It's a week-to-week challenge for Eric Wallace, MD, and his colleagues to treat patients with end stage kidney disease (ESKD) who are undocumented immigrants. Many are young people in their 20s and 30s who are working or in school; one recently was pregnant. They are not eligible for coverage under Medicare and cannot buy coverage through the Affordable Care Act on state exchanges. If they cannot buy private insurance, their only option for care is emergency dialysis, which is covered by the Emergency Medical Treatment and Active Labor Act (EMTALA).

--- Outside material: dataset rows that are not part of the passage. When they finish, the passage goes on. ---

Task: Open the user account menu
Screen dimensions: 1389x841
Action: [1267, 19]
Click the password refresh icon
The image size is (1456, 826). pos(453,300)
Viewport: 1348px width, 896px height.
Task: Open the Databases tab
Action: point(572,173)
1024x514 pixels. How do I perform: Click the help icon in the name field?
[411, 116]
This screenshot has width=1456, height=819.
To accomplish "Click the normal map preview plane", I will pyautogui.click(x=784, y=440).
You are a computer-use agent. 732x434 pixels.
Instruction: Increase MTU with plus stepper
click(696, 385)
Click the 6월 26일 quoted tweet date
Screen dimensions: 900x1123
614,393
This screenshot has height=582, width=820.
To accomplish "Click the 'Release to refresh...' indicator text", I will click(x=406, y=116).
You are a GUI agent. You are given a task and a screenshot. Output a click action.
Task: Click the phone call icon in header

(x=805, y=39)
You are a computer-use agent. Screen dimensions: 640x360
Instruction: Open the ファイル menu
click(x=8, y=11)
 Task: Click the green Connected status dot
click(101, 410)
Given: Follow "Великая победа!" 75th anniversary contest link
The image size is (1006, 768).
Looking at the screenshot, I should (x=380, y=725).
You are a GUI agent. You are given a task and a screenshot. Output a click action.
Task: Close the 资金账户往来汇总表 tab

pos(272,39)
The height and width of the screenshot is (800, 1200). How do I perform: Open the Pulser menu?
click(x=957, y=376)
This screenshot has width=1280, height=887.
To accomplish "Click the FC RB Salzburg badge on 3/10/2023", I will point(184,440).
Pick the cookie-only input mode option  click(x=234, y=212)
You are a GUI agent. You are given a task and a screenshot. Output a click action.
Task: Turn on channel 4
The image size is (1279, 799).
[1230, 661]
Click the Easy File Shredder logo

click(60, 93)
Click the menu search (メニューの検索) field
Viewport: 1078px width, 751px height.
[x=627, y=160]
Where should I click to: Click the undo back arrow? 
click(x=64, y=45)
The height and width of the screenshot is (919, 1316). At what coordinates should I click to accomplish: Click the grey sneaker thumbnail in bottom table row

“All of us are hoping and praying they make it to their next treatment,” said Wallace, who as medical director of home dialysis at the University of Alabama at Birmingham frequently cares for undocumented Latinx patients. He worries that a patient may have an emergency between visits and wait too long to seek help. The situation is especially heart-breaking for Wallace, whose mother came to the United States from South America as an undocumented immigrant at 18 years old and later became a citizen.
“We are treating one set of human beings differently, and they are young and exactly like my mom when she came over,” Wallace said. “You get patient and provider burnout because we are providing substandard care.”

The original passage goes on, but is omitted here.